Por favor, responda: segundo o trecho citado, como se chama a figura de linguagem que designa a parte pelo todo?

**Trecho citado**
<<<<

Bíblia (Aigars Jansons)
Bíblia © Aigars Jansons em Pexels

“A Bíblia diz…”

Designar a parte pelo todo (ou o todo pela parte) é uma figura de linguagem comum chamada sinédoque, um tipo de metonímia. Em seu uso, “a Bíblia” pode se referir a qualquer parte ou livro da Bíblia.

Esse tipo de construção invariavelmente tem uma interpretação imprecisa ou incerta. Avaliemos a frase: “O Brasil é cristão”. Quão imprecisa ela é? Segundo o Datafolha de 2020, 81% dos brasileiros são cristãos (para o IBGE, em 2010 esse percentual era de 87%). A afirmação “A maioria dos brasileiros é cristã” seria mais clara, mais precisa ou menos generalista.

A sinédoque é muitas vezes a forma mais adequada para uso coloquial, para a conversa informal. Mas em termos científicos ou em assuntos que remetem à própria ciência do conhecimento divino ou da vontade de Deus, a imprecisão da expressão “a Bíblia” – como “a palavra de Deus” – está custando o bem-estar, a sanidade mental, o progresso espiritual e às vezes a própria vida de inúmeras pessoas.

A Bíblia diz… precisamente falando, a Bíblia não diz nada! Da mesma forma que “o Brasil” não pode dizer nada! A Bíblia é uma coleção de livros (assim como “o Brasil” é uma “coleção” de pessoas); quem disse pode ter sido Paulo, um pseudo-Paulo, um pseudo-Pedro, algum evangelista, um escriba do séc. VII etc.

>>>>

**Dados fornecidos**
<<<<

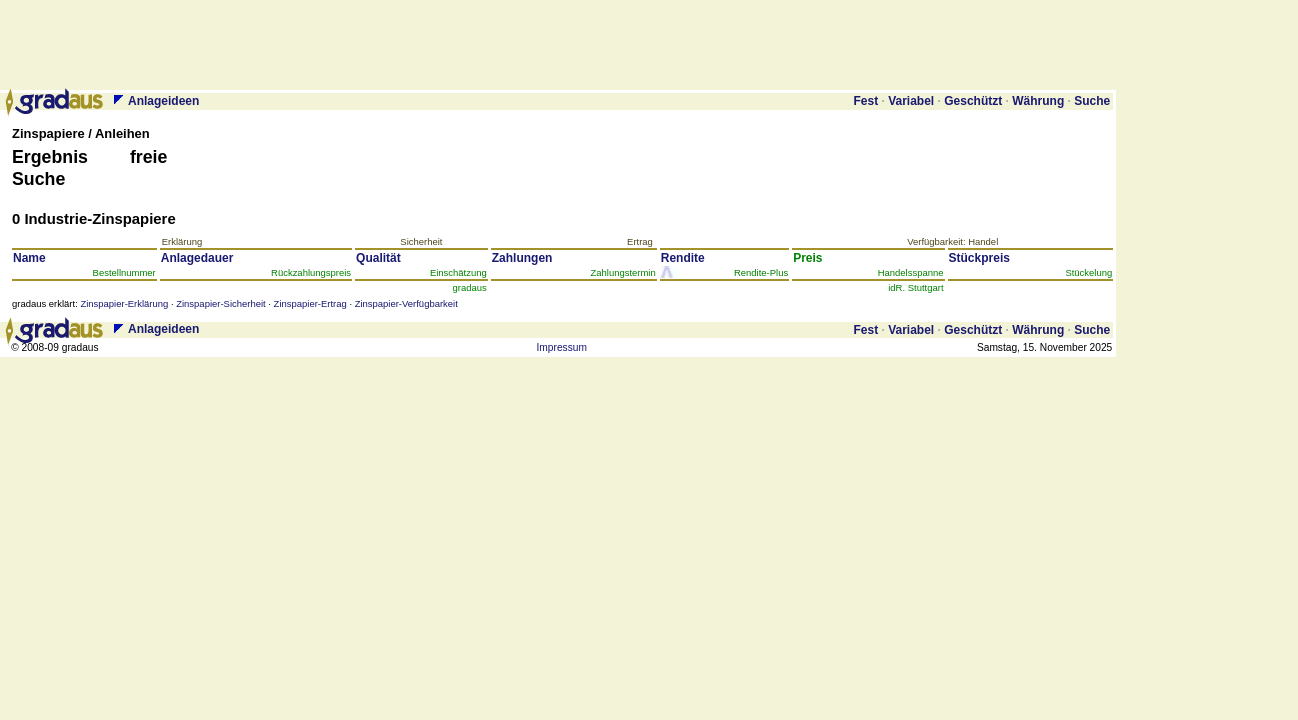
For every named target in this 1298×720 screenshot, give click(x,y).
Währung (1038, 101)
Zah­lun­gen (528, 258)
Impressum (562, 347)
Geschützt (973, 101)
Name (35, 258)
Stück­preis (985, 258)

>>>>
<<<<

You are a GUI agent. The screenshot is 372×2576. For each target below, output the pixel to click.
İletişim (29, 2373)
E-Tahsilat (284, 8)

>>>>

**Resposta completa**
Chama-se sinédoque, um tipo de metonímia.